- **FRAGMENTO PARA LEER**

════

Empatía por obligación
De esto … unos veinte años tal vez. El maldito virus del amor pronto acabaría con él.
Víctor, con no más de 25 natalicios, contaba los días.
El virus que se reía de la ciencia, le adelantaba su fecha de expiración.
El fue una incansable máquina de trabajo para olvidar su condena.
Me confesó inconfesables secretos. Unos cuantos viajes al Caribe, un coctel de drogas junto con un alocado sexo para que otros también se infectaran.
-¿Porqué lo hacés Víctor?- No dejé de preguntarle.
-Por venganza- fue siempre su respuesta.
Empatía por obligación.
Me despedí de él dos veces, la primera cuando pretendió terminar las pocas horas que le restaban con su amigo gay de los Estados Unidos. Una gorda mano en el pecho le detuvo en migración.
Nunca supe si habrá sido por la cantidad de cartas de “hasta siempre” que llevaba en el equipaje o por las discriminatorias políticas migratorias imperantes en esa época para los que pretendían tropicalizar el virus.

════

- **TAREA PENDIENTE**
Copia sin cambios el pasaje del relato que abarca desde "-Por venganza- fue" hasta "detuvo en migración.", ambos incluidos. El listado no guarda relación alguna con el relato.

- **DATOS DE PARTIDA**

════

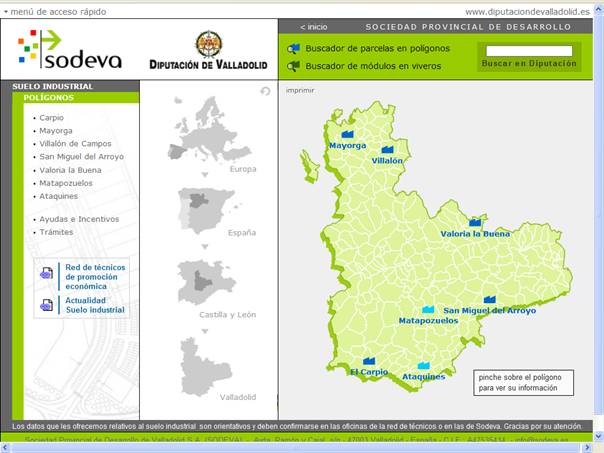Image resolution: width=604 pixels, height=453 pixels.
Task: Open Buscador de parcelas en polígonos
Action: click(377, 48)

════

- **EJERCICIO RESUELTO**
-Por venganza- fue siempre su respuesta.
Empatía por obligación.
Me despedí de él dos veces, la primera cuando pretendió terminar las pocas horas que le restaban con su amigo gay de los Estados Unidos. Una gorda mano en el pecho le detuvo en migración.